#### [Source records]
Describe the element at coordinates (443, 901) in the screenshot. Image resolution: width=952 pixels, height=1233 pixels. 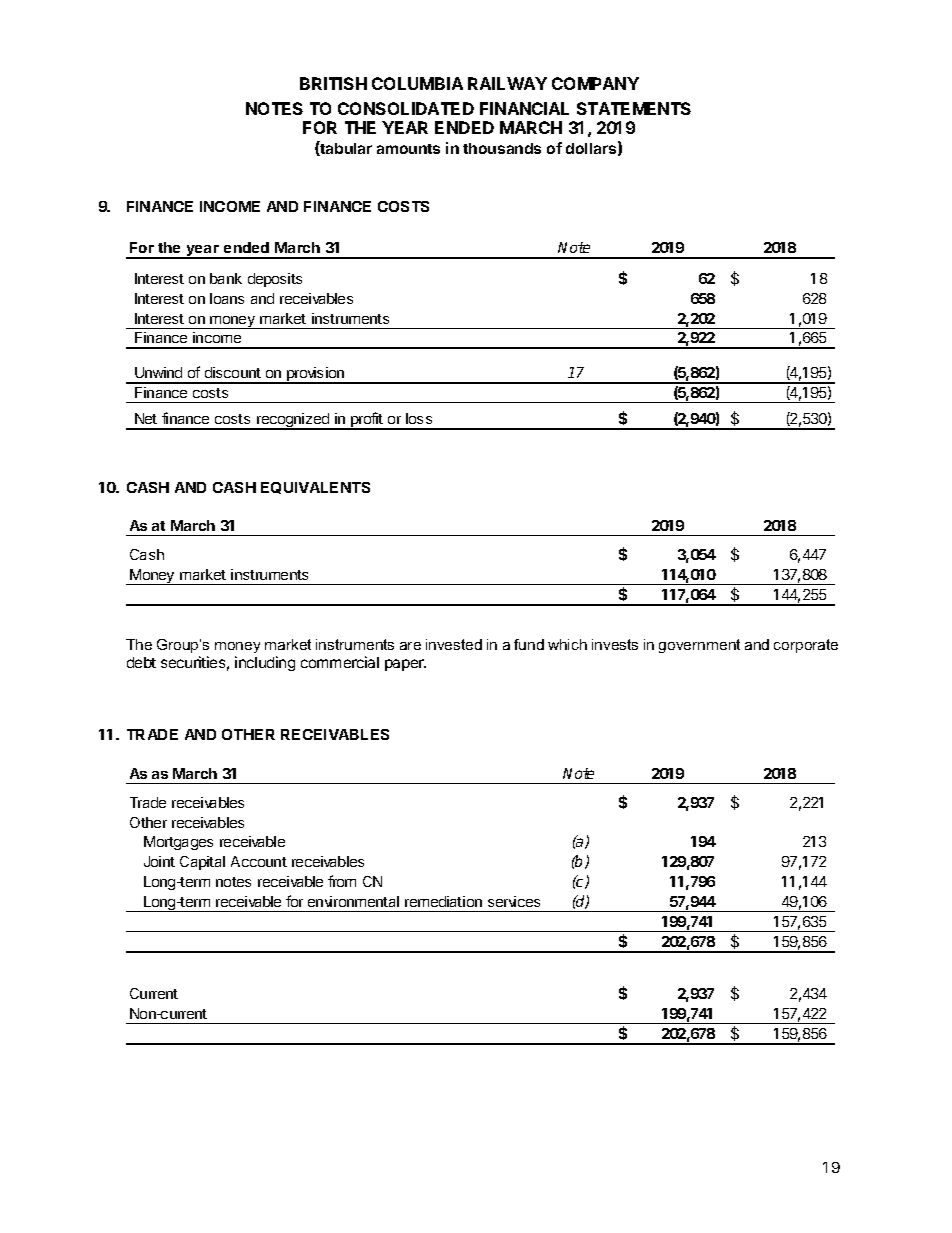
I see `remediation` at that location.
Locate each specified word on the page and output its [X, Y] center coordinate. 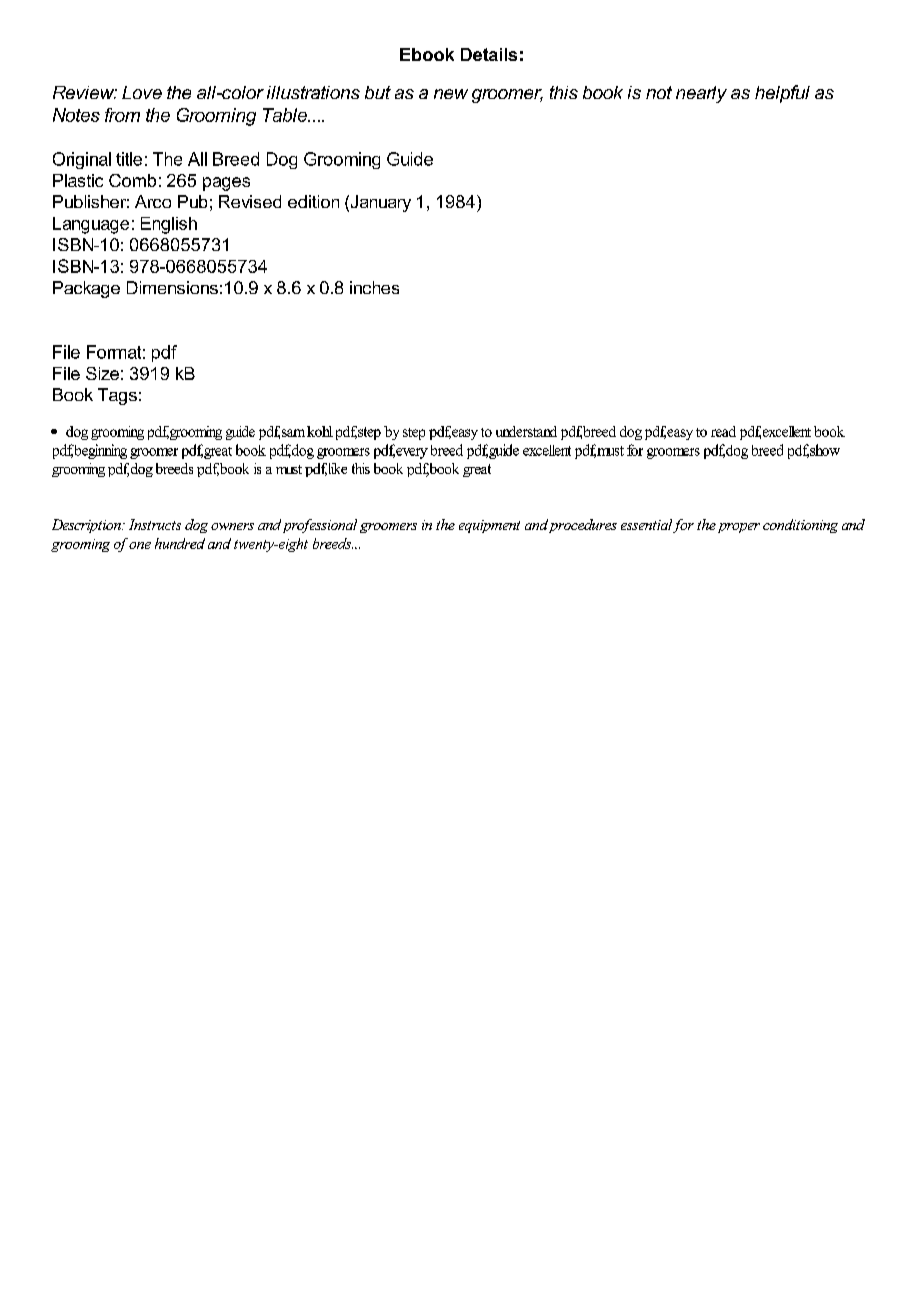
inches [374, 287]
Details [489, 54]
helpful [782, 94]
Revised [250, 201]
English [169, 225]
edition [313, 201]
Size [102, 373]
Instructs [155, 524]
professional [320, 526]
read [723, 431]
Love [142, 92]
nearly [701, 94]
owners [232, 526]
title [129, 159]
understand [526, 431]
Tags [117, 396]
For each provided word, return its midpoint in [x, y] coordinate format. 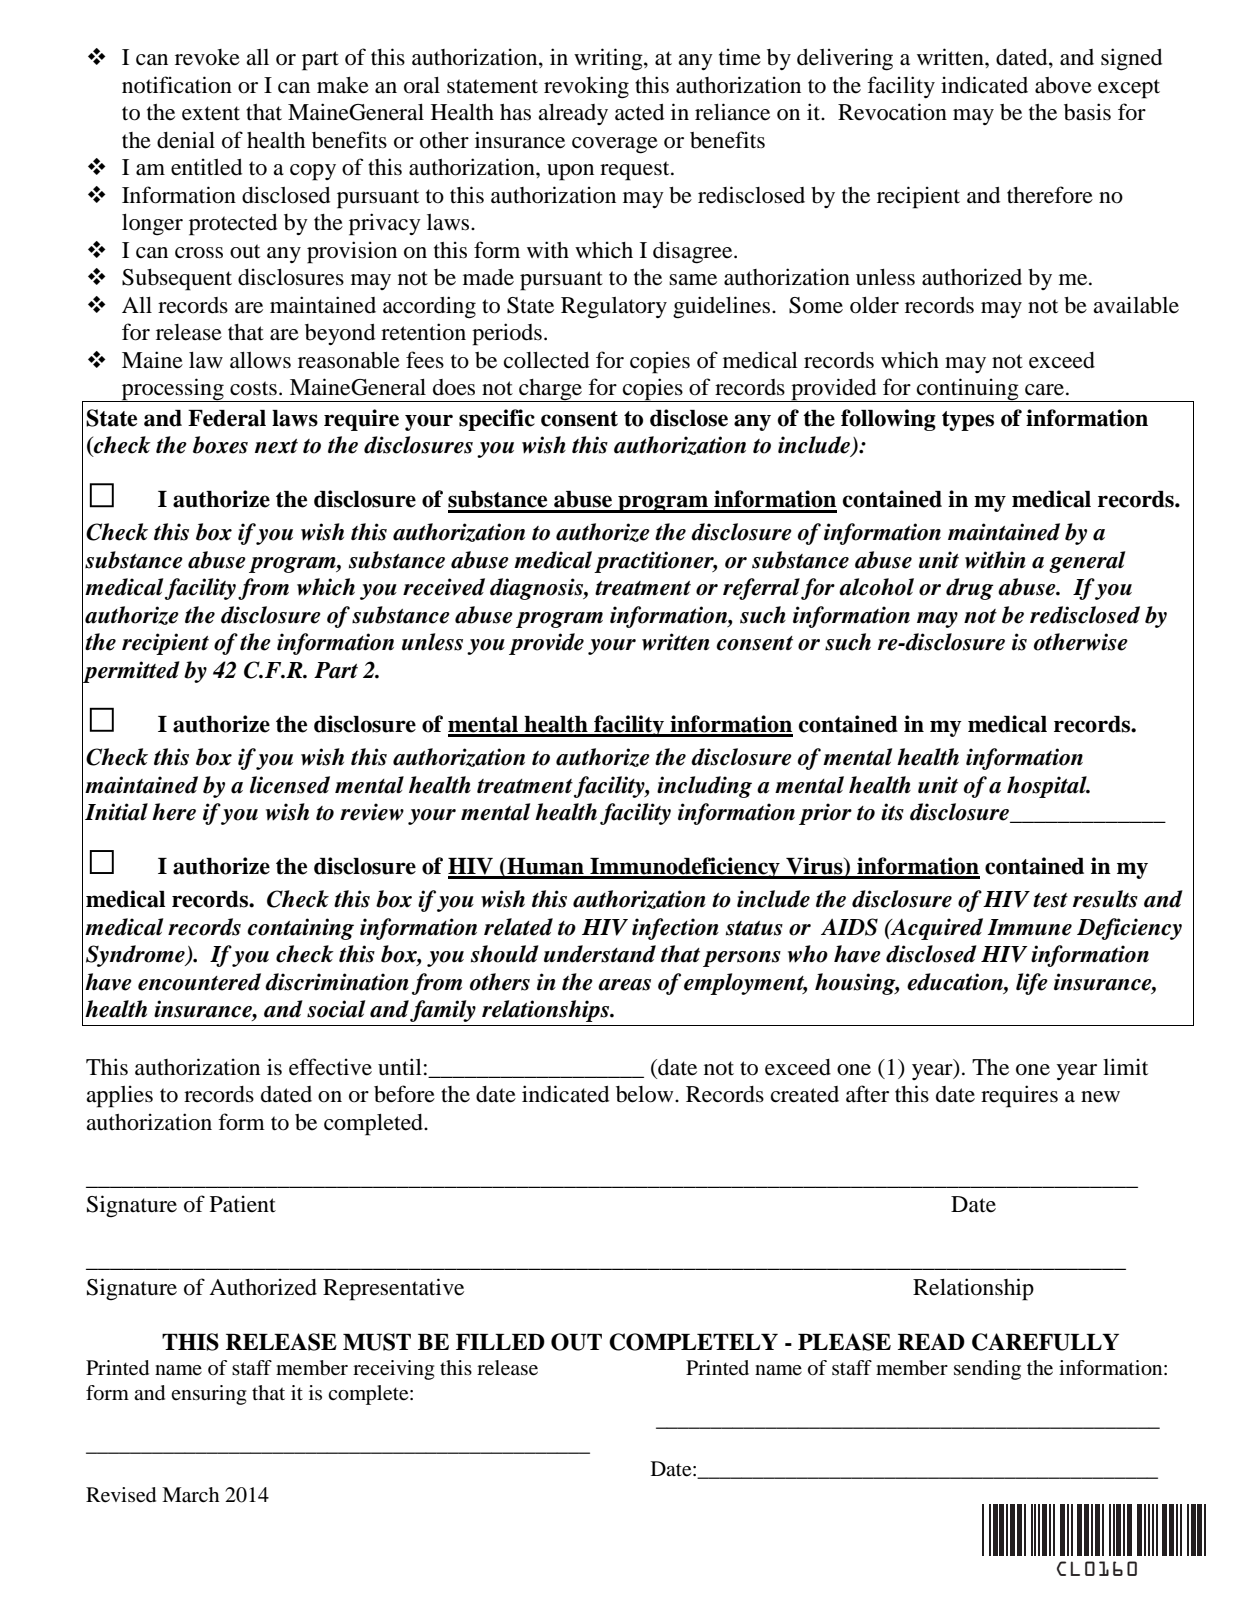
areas [624, 985]
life [1032, 984]
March [190, 1495]
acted [639, 112]
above [1063, 85]
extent [211, 113]
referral [761, 589]
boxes [220, 445]
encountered [199, 982]
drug [970, 589]
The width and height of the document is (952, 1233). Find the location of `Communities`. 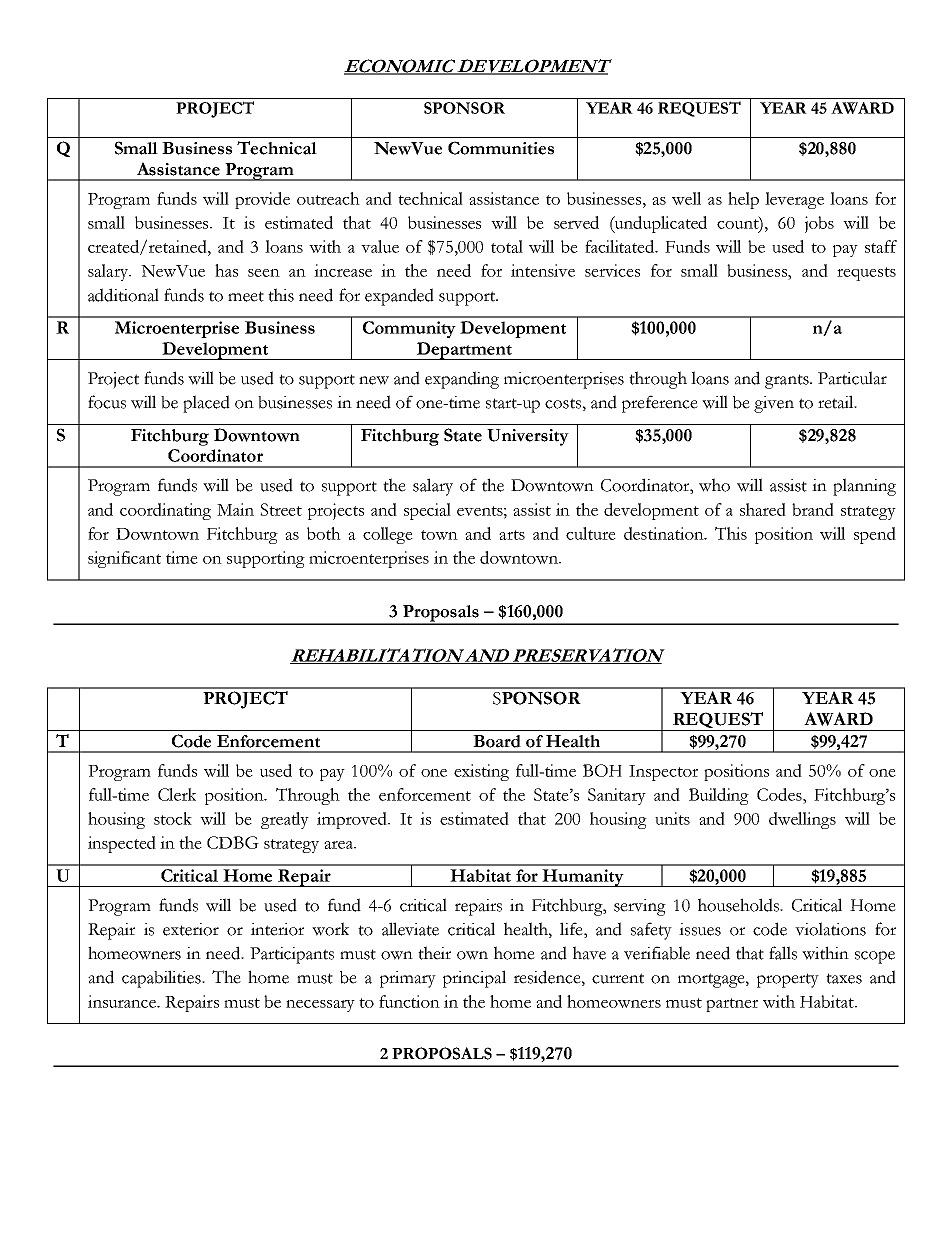

Communities is located at coordinates (501, 148).
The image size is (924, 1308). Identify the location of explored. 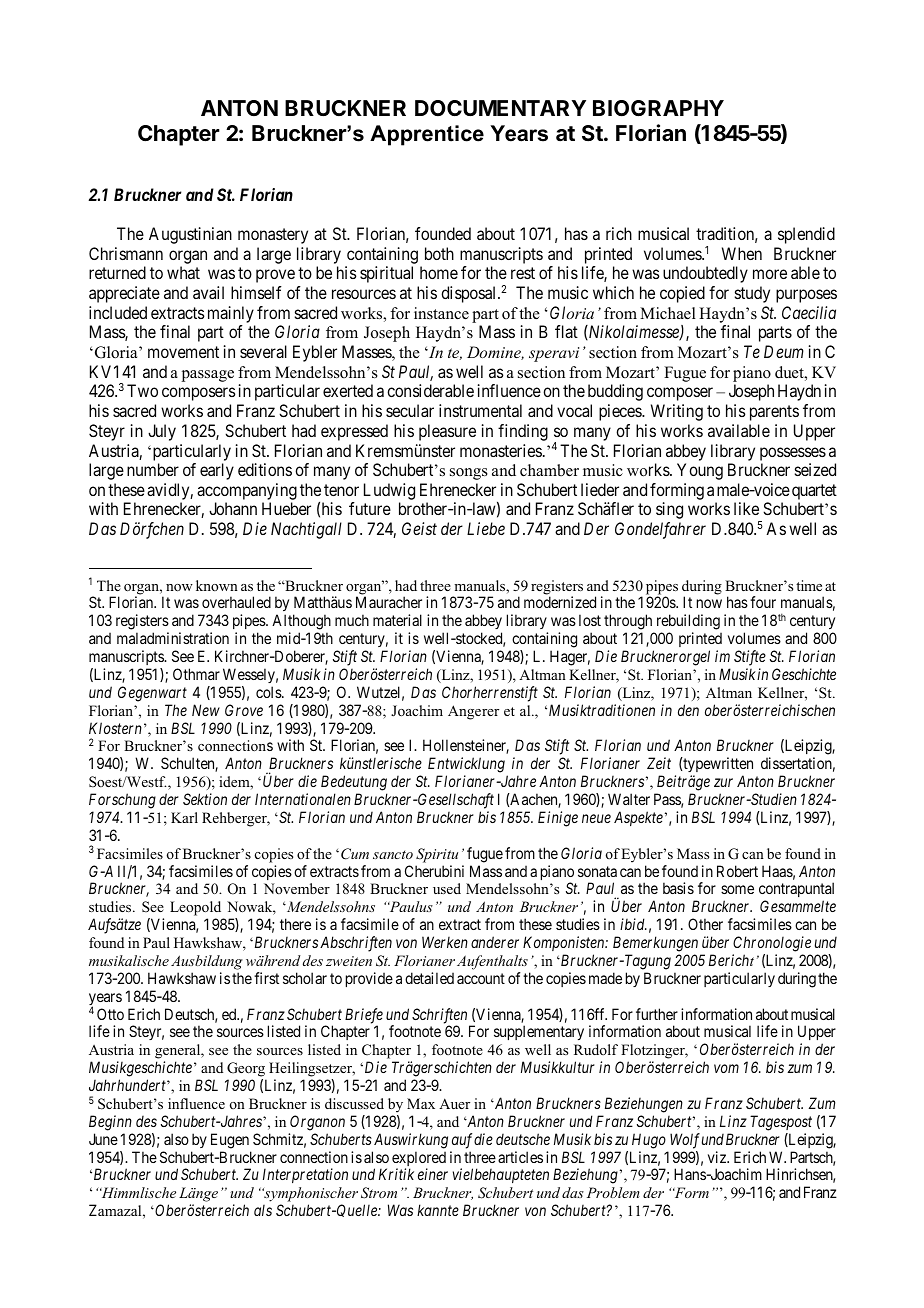
(419, 1160).
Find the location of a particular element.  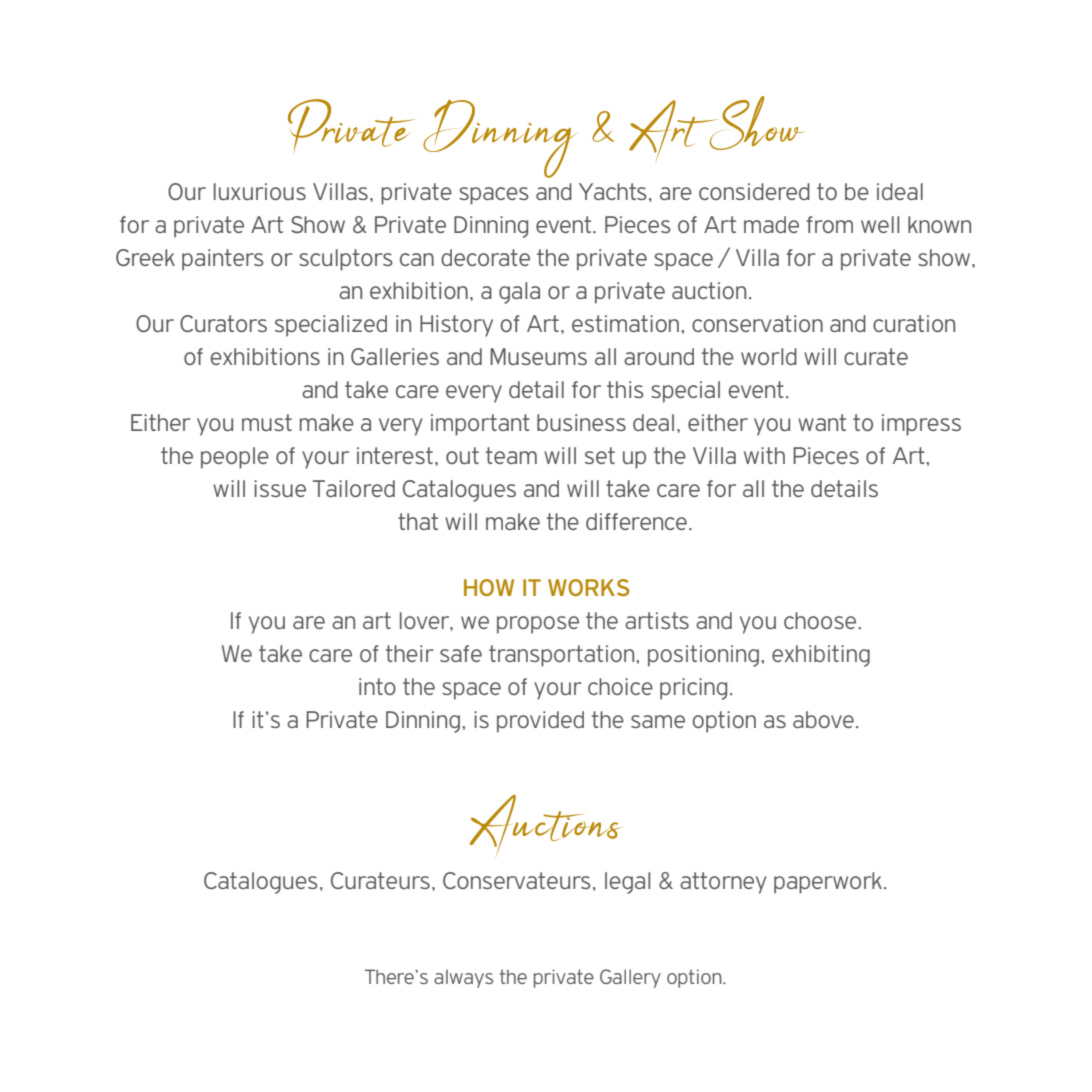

#### [Objective]
Rewrite the lines above as a numbered list, leaving out the blank lines and the pictures.

#### [Final result]
1. Describe the element at coordinates (443, 901) in the screenshot. Image resolution: width=952 pixels, height=1233 pixels. 
2. I see `remediation` at that location.
3. Locate each specified word on the page and output its [X, Y] center coordinate. 
4. inches [374, 287]
5. Details [489, 54]
6. helpful [782, 94]
7. Revised [250, 201]
8. English [169, 225]
9. edition [313, 201]
10. Size [102, 373]
11. Instructs [155, 524]
12. professional [320, 526]
13. read [723, 431]
14. Love [142, 92]
15. nearly [701, 94]
16. owners [232, 526]
17. title [129, 159]
18. understand [526, 431]
19. Tags [117, 396]
20. For each provided word, return its midpoint in [x, y] coordinate format. 
21. areas [624, 985]
22. life [1032, 984]
23. March [190, 1495]
24. acted [639, 112]
25. above [1063, 85]
26. extent [211, 113]
27. referral [761, 589]
28. boxes [220, 445]
29. encountered [199, 982]
30. drug [970, 589]
31. The width and height of the document is (952, 1233). Find the location of `Communities`. 
32. Communities is located at coordinates (501, 148).
33. The image size is (924, 1308). Identify the location of explored. 
34. (419, 1160).
35. Find the location of a particular element.  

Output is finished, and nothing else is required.